Photodynamic therapy cures green fluorescent protein expressing RIF1 tumors in mice

Abstract

Cancer is a leading cause of death among modern people, largely due to metastatic disease. The ideal cancer treatment should destroy both the primary tumor and distant metastases with minimal toxicity to normal tissue. This is best accomplished by educating the body's immune system to recognize the tumor as foreign so that after the primary tumor is destroyed, distant metastases will also be eradicated. Photodynamic therapy (PDT) involves the IV administration of photosensitizers followed by illumination of the tumor with red light producing reactive oxygen species that eventually cause vascular shutdown and tumor cell apoptosis. Anti-tumor immunity is stimulated after PDT due to the acute inflammatory response, generation of tumor-specific antigens, and induction of heat-shock proteins.
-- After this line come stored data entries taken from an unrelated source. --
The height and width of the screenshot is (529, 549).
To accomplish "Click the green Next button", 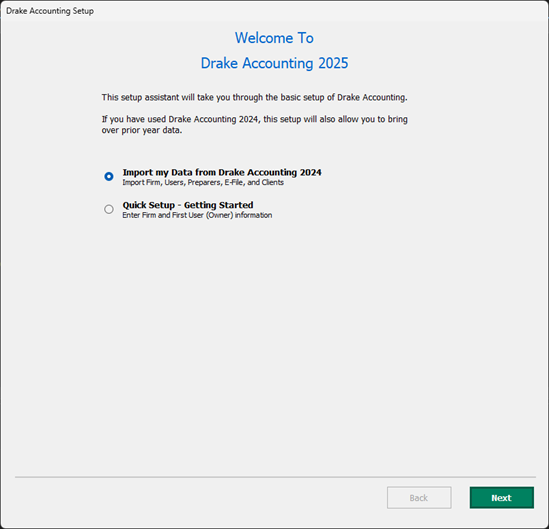I will [x=501, y=497].
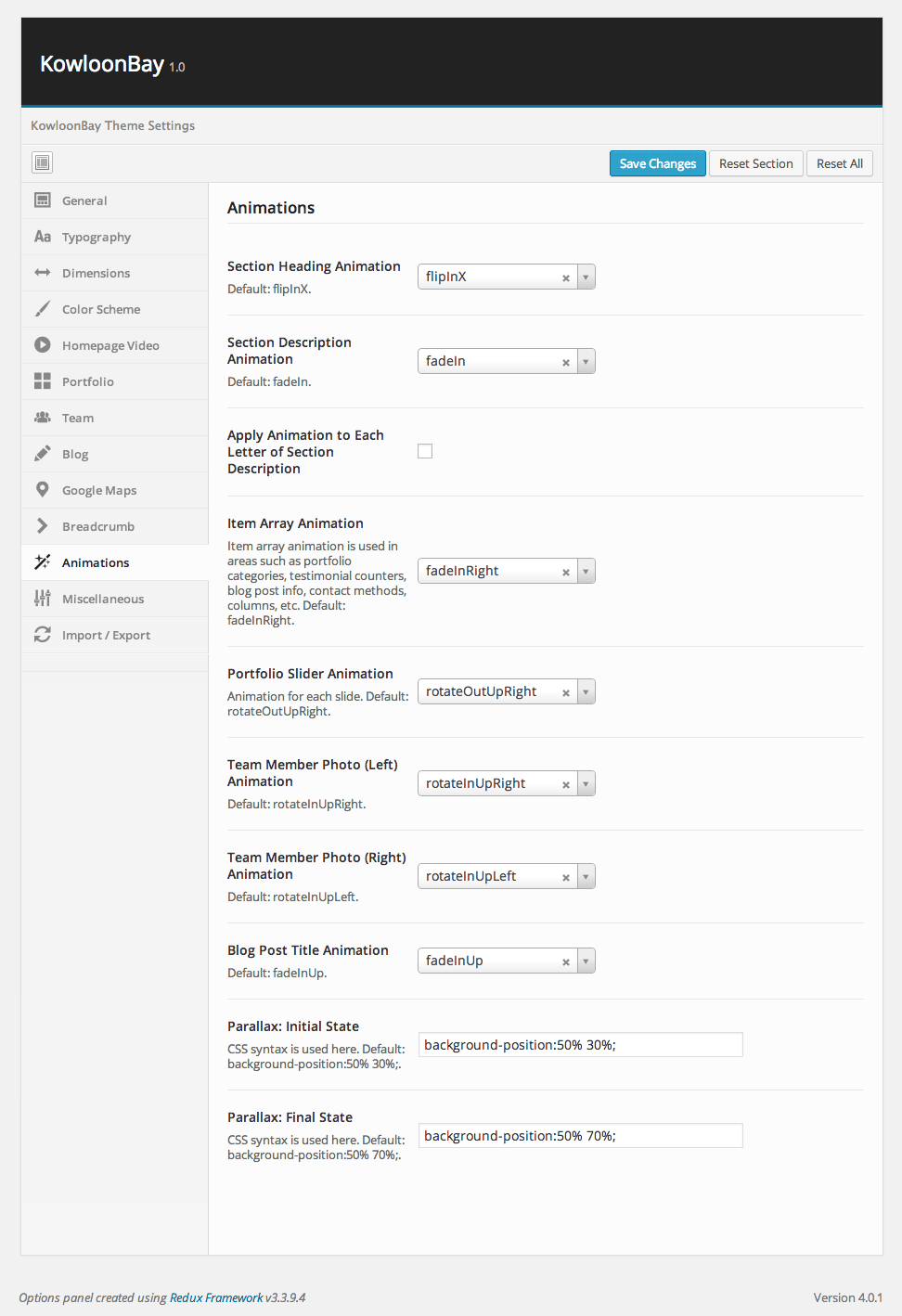Clear the flipInX selection with x icon
The image size is (902, 1316).
coord(565,277)
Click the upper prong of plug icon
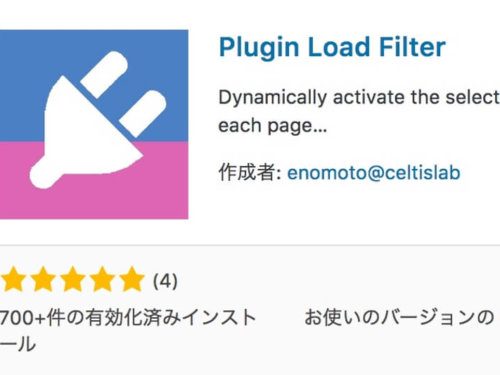Screen dimensions: 500x375 point(104,74)
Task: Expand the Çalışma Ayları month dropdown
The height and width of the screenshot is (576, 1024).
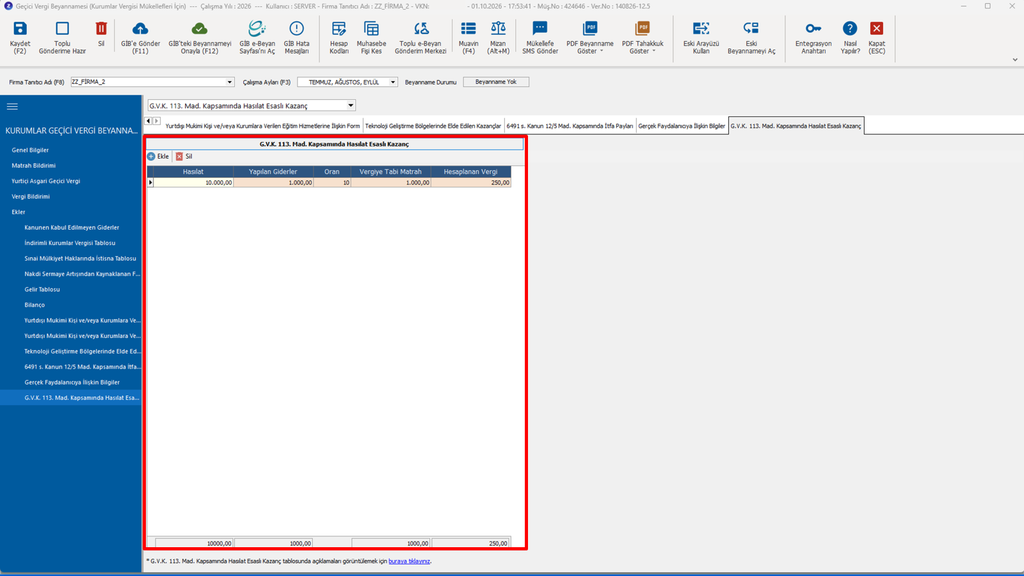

Combination regimens are likely to emerge in the future to even further enhance immunity. Green fluorescent protein is used as an optical reporter to non-invasively image the progression of mouse tumors, and in addition, may act as a foreign (jellyfish) antigen. We asked whether the response of tumor bearing mice to PDT differed when a non-immunogenic tumor cell line was transfected with GFP? We injected RIF-1 or RIF1-EGFP cells in the leg of C3H/HeN mice and both the cells and tumors grew equally well. We used two PDT protocols (benzoporphyrin derivative (BPD) with 15-minute interval or Photofrin with 24-hour interval). The results showed significant differences between the responses of RIF1 or RIF1-EGFP tumors after BPD or Photofrin PDT and complete cures and mouse survival when RIF-1 EGFP tumors were treated with BPD. This increased tumor response may be due to antibody-mediated cytotoxicity and the presence of an artificial tumor antigen (GFP) that can produce a CD8 T-cell response against the whole tumor. The presence of antibodies against EGFP in mouse serum correlates with the hypothesis.